# [PROBLEM REQUIREMENTS]
Quote exactly and only this range of lines in the data below: the line that holds "Open the 串口设置 menu" to the line that holds "Task: Click the Ruby file icon in statusline", both included.

---- MATERIAL PROVIDED

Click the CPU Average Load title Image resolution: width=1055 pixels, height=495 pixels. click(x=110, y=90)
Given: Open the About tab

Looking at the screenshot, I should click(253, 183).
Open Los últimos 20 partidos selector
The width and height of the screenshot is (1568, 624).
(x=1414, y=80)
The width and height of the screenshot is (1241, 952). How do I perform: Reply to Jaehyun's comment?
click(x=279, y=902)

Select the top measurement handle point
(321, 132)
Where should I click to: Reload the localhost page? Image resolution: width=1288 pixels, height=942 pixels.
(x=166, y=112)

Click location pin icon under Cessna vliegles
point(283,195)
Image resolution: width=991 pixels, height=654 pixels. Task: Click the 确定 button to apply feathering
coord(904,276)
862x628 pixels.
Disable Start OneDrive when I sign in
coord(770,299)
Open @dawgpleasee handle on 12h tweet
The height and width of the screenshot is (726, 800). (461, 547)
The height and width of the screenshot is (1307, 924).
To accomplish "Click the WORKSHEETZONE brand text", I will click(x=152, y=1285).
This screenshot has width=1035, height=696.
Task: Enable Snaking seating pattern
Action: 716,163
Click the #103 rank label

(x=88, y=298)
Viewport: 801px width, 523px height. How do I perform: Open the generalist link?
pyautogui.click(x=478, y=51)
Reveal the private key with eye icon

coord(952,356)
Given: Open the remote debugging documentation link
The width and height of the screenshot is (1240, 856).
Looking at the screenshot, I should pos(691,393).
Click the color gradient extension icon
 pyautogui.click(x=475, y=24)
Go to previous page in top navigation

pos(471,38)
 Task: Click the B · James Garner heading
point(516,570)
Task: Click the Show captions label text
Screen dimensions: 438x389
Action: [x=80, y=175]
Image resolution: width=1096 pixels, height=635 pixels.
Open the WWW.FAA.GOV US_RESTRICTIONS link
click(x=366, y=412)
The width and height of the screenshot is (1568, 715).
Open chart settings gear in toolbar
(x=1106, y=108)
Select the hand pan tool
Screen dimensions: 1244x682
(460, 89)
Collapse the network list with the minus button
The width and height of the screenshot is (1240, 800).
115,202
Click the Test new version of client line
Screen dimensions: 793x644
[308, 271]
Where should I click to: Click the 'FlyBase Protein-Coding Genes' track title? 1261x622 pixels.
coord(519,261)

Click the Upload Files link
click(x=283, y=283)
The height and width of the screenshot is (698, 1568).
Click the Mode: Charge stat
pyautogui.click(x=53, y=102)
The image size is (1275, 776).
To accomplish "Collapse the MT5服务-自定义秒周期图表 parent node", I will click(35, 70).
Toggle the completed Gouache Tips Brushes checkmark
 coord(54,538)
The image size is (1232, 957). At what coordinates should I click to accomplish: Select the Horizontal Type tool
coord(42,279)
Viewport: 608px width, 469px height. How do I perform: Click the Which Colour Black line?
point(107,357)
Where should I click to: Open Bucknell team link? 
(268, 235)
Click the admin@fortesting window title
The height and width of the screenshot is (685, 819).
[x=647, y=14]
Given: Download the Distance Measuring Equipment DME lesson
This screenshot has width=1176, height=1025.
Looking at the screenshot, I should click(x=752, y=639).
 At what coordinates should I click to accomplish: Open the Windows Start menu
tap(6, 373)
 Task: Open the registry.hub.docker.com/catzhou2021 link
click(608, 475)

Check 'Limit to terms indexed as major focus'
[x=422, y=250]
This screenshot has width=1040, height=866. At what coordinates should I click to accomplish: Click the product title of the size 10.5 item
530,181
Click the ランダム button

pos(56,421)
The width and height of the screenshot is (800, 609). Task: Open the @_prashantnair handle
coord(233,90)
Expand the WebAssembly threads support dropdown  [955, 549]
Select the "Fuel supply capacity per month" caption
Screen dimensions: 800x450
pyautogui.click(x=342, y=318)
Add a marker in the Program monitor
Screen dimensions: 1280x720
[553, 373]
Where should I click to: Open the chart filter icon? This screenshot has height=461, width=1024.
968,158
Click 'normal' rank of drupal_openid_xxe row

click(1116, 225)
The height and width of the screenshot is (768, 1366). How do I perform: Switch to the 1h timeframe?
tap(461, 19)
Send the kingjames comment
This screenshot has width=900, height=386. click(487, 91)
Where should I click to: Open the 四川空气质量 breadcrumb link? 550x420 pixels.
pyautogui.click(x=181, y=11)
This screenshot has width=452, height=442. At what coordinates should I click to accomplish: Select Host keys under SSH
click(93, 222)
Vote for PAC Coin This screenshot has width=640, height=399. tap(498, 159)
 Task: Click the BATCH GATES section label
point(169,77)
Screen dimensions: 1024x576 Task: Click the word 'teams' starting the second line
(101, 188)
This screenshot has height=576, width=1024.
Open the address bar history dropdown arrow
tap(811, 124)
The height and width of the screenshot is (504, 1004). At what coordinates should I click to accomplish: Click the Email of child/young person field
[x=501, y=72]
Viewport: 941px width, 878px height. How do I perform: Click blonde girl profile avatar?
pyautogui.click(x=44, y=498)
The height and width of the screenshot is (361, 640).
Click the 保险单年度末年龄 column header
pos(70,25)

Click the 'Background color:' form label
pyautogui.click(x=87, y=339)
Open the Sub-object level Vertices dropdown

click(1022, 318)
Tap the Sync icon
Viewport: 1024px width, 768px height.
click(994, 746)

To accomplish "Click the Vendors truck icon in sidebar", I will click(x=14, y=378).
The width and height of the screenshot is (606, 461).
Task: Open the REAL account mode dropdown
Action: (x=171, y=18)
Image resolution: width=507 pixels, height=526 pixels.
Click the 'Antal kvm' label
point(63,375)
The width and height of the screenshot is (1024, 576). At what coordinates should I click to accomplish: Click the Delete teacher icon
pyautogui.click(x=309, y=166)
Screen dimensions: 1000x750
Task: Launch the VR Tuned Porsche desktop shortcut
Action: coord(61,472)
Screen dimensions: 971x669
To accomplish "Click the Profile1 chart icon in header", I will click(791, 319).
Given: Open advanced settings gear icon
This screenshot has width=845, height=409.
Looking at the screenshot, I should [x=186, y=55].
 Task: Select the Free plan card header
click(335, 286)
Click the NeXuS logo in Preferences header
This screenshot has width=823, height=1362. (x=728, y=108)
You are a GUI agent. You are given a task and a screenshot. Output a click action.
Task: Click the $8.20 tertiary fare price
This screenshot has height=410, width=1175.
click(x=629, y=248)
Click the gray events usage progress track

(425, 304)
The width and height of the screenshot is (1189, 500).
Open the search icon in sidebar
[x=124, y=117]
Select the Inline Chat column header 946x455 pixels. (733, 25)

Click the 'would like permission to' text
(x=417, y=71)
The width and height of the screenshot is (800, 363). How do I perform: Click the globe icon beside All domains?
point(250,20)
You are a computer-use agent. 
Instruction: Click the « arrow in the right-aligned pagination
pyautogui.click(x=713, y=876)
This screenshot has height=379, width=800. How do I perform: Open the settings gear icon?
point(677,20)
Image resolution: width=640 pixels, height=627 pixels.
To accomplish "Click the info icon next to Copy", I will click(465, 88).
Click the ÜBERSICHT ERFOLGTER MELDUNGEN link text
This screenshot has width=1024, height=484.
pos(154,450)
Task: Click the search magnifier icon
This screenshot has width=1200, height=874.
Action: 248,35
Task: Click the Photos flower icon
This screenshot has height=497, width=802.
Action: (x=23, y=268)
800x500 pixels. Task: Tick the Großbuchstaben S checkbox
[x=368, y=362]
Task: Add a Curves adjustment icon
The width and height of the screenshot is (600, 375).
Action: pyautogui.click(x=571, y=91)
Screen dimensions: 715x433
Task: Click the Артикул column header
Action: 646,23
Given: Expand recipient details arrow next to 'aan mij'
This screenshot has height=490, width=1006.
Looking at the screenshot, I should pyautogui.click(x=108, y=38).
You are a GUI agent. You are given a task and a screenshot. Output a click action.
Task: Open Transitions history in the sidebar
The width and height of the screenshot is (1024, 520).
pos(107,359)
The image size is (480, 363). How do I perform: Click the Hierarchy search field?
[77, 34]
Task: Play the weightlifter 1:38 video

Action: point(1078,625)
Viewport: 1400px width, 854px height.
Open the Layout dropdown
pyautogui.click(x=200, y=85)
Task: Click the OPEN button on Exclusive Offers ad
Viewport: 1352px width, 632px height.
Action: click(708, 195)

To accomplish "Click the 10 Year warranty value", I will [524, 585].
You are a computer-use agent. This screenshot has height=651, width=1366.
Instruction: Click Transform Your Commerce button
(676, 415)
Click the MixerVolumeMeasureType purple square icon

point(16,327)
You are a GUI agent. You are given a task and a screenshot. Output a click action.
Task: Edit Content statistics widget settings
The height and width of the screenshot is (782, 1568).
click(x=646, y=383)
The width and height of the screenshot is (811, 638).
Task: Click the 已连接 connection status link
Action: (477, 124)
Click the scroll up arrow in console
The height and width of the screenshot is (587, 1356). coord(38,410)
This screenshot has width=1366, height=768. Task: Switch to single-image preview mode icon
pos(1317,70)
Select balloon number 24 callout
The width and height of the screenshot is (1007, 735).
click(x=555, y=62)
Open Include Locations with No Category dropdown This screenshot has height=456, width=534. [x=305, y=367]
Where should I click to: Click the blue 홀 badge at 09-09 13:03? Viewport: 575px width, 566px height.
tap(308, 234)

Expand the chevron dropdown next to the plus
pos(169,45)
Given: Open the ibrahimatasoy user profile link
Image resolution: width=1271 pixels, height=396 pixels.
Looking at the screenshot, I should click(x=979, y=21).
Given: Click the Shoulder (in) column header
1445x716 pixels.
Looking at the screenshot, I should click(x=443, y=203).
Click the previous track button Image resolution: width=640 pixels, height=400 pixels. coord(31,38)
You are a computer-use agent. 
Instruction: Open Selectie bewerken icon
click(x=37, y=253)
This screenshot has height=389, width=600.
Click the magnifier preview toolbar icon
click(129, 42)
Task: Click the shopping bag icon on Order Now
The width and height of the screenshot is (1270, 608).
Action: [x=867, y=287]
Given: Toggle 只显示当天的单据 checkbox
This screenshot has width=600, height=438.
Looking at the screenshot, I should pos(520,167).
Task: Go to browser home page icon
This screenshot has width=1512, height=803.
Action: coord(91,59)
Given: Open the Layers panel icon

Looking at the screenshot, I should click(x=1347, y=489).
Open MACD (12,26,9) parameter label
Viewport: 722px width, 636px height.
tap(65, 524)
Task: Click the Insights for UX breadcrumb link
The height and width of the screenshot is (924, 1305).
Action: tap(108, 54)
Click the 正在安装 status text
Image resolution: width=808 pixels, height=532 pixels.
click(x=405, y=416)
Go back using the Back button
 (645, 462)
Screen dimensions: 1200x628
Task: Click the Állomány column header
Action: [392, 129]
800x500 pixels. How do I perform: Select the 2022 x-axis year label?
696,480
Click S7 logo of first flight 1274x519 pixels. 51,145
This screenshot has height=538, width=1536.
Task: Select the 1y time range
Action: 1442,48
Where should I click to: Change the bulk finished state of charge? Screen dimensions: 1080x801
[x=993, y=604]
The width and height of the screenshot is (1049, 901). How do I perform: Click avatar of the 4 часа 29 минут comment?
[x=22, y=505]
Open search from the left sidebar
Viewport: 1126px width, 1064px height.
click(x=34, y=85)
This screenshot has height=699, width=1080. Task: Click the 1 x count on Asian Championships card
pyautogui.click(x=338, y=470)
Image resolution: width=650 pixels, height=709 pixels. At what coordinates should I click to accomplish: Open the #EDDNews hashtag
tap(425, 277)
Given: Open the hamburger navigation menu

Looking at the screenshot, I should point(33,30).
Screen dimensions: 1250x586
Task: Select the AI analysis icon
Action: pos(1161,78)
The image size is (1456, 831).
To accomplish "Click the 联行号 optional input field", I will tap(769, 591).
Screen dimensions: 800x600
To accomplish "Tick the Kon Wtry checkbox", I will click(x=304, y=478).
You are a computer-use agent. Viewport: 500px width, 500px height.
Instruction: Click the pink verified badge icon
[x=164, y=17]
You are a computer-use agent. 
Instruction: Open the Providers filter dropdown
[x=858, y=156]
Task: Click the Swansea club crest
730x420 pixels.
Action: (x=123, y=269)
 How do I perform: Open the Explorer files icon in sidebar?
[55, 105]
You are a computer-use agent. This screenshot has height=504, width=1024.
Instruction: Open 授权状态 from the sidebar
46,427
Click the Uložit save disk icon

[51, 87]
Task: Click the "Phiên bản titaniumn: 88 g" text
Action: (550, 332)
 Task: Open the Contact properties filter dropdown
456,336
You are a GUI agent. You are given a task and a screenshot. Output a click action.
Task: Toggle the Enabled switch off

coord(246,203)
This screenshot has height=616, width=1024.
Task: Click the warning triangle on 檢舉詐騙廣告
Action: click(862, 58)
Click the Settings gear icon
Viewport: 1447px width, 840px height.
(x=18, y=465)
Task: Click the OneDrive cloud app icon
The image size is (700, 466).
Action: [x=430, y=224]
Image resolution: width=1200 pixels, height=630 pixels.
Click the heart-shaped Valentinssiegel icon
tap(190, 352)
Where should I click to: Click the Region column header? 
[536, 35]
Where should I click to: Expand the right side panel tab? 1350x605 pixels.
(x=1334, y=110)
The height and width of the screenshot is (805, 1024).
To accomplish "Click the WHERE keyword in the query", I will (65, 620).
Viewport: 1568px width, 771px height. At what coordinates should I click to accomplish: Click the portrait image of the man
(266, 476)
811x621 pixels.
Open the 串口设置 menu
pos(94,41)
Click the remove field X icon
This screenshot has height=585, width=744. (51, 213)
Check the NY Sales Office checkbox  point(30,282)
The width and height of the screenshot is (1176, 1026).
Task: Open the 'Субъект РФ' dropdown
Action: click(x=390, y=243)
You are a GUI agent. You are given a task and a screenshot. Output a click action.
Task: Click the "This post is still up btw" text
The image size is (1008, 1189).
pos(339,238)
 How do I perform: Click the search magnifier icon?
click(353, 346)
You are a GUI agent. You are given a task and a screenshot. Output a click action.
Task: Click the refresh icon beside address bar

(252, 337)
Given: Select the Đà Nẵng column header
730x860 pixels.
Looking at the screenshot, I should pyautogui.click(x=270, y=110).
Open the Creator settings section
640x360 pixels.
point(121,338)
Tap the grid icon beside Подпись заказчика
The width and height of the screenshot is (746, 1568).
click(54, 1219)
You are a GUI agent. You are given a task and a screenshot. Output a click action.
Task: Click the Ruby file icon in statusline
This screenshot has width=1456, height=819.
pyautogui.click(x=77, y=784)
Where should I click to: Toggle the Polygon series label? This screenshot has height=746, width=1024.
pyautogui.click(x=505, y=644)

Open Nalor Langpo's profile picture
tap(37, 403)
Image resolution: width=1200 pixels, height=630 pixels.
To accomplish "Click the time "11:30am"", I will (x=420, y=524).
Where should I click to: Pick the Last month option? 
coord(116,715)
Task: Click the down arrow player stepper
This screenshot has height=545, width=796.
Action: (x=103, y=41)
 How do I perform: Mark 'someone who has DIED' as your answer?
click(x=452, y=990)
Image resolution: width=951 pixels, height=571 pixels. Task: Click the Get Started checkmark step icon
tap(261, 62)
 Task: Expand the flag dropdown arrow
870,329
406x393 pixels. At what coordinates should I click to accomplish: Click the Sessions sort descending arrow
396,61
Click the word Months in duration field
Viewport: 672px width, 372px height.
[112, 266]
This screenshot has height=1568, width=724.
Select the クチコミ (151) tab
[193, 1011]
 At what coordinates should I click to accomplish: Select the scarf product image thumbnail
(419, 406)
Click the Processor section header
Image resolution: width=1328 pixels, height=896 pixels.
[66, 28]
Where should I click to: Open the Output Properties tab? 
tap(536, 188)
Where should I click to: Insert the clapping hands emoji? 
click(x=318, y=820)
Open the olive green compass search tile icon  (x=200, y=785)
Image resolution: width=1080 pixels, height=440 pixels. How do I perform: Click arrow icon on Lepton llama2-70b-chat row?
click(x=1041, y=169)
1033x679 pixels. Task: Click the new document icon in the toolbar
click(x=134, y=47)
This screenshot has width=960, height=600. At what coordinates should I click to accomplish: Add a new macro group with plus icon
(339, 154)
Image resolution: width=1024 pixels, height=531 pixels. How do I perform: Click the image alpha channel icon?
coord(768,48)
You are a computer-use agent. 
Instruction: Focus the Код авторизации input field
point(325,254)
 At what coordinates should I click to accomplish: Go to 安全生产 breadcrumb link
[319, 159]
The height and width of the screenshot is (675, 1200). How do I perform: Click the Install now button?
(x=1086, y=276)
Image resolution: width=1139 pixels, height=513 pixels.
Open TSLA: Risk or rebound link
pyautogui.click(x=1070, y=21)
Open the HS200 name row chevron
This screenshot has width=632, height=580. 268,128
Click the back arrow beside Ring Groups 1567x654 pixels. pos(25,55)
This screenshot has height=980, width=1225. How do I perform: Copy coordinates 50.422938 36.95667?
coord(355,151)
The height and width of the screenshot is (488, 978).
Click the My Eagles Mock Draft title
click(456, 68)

--------

# [SOLUTION TO THE PROBLEM]
Open the 串口设置 menu
pos(94,41)
Click the remove field X icon
This screenshot has height=585, width=744. (51, 213)
Check the NY Sales Office checkbox  point(30,282)
The width and height of the screenshot is (1176, 1026).
Task: Open the 'Субъект РФ' dropdown
Action: click(x=390, y=243)
You are a GUI agent. You are given a task and a screenshot. Output a click action.
Task: Click the "This post is still up btw" text
The image size is (1008, 1189).
pos(339,238)
 How do I perform: Click the search magnifier icon?
click(353, 346)
You are a GUI agent. You are given a task and a screenshot. Output a click action.
Task: Click the refresh icon beside address bar

(252, 337)
Given: Select the Đà Nẵng column header
730x860 pixels.
Looking at the screenshot, I should pyautogui.click(x=270, y=110).
Open the Creator settings section
640x360 pixels.
point(121,338)
Tap the grid icon beside Подпись заказчика
The width and height of the screenshot is (746, 1568).
click(54, 1219)
You are a GUI agent. You are given a task and a screenshot. Output a click action.
Task: Click the Ruby file icon in statusline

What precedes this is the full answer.